# Horn and Horn2 fuses



## snowman9000 (Sep 16, 2006)

I have searched on this but haven't found the answer. What are the functions of the fuses called Horn and Horn2? Obviously one of them protects the horn circuit. But why are there two of them? I'm not talking about the relay, just the fuses by the battery.

Read on if you want to follow my horn troubleshooting so far.

I have an 01 Sentra SE and the horn does not work, not from the steering wheel or the panic button.

I tested the horn in place by jumping a wire from the positive terminal of the battery to the horn, and the horn works. So it's not a bad ground.

There are two horn fuses by the battery. Horn and Horn2. Both are good, and there are 12 volts present in the sockets for each of the fuses.

On the passenger side fenderwell there is a relay box with a horn relay. I removed the relay, applied 12V to the 1 & 2 contacts per the diagram on the relay, and it clicked, so it works. 

I tested the relay socket, and there is not any power across 1 & 2 when the horn button is pressed.

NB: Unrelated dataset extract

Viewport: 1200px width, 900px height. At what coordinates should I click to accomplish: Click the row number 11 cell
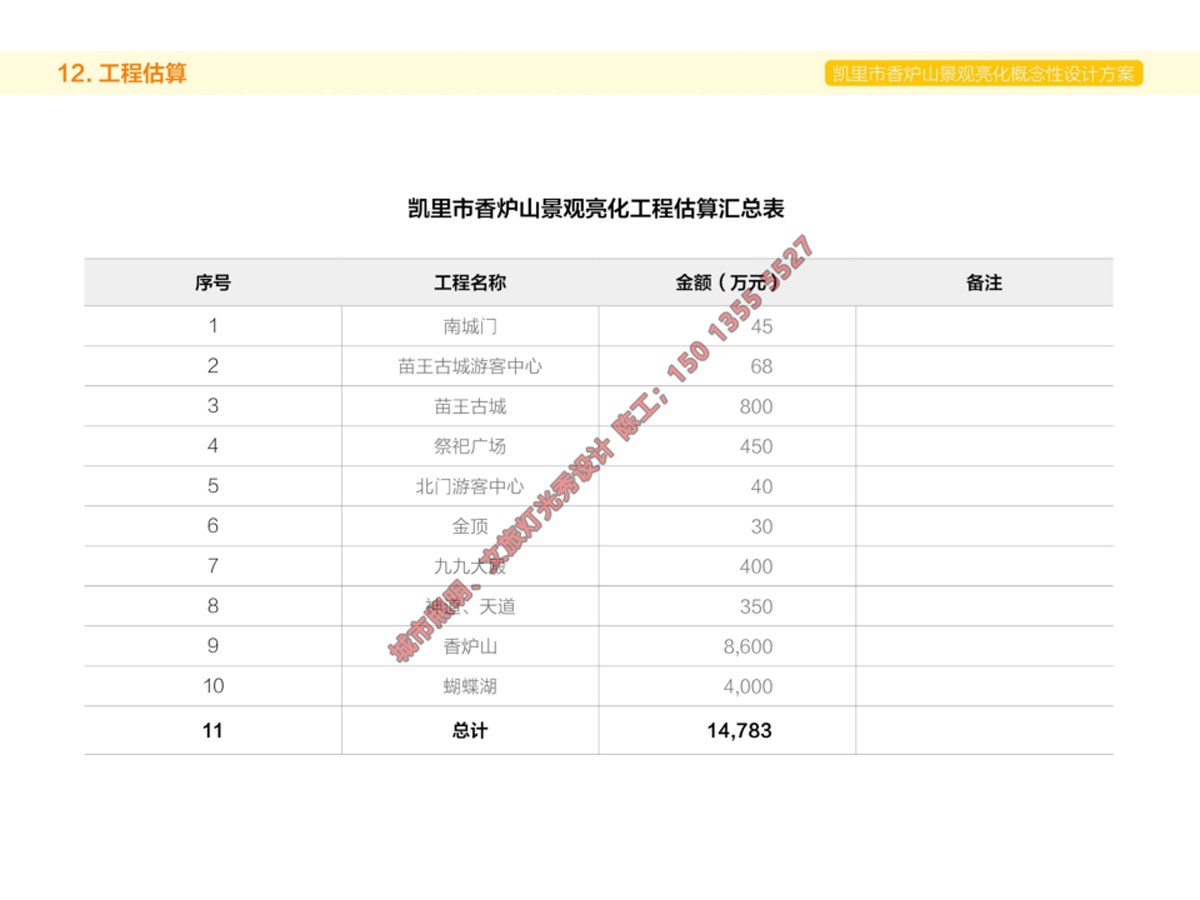pyautogui.click(x=212, y=731)
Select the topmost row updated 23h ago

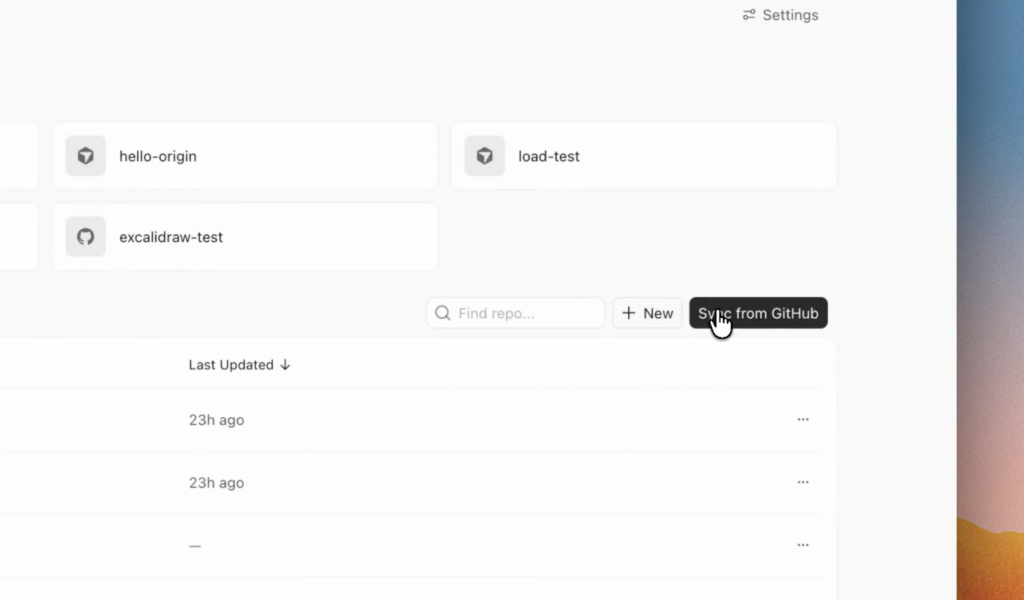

So that's not good.

One of the other wires at that relay is the green with yellow stripe that apparently goes to the horn. I tested it for continuity from the socket to the horn connector, and there is continuity. That wire seems good.

So where I think I am is this:
Since the panic alarm also doesn't work, I'm assuming it's not the steering wheel horn button.
It sounds to me the problem is between the fuses by the battery, and the relay by the other fender. Like a bad wire. I'm going to open up the fuse box, and the relay box again, to see if I can find the same wire in each box, then I'll test it. But it would be interesting to know what the fuses Horn and Horn2 protect.

-Don M


----------



## NHxj4x4 (Aug 3, 2004)

I have the EXACT same problem in an 02 Spec V, and I cannot figure it out either. I'm almost ready to break down and wire a frikkin push button inside somewhere. If you figure this out PLEASE let me know!!

Thanks!


----------



## jcrow (Sep 27, 2005)

A couple of question for ya.

If you test relay socket terminal 2 to ground what do you get? You should get 12vdc. If not then it is the wire that goes to the fuse to the relay. Oh yes the fuse that feeds your horn is fuse #33. 

Now test relay socket # 1 to ground using the OHM setting on your meter while someone press down on the horn button. Knowing the ohm number is important because if the reading is too high the relay will not close. You should get less the 5ohms (not 5M or 5K ohms).

If you get a high number then the wire is bad, and if that is the case you need to run a new wire all the way back to where the wire is bad.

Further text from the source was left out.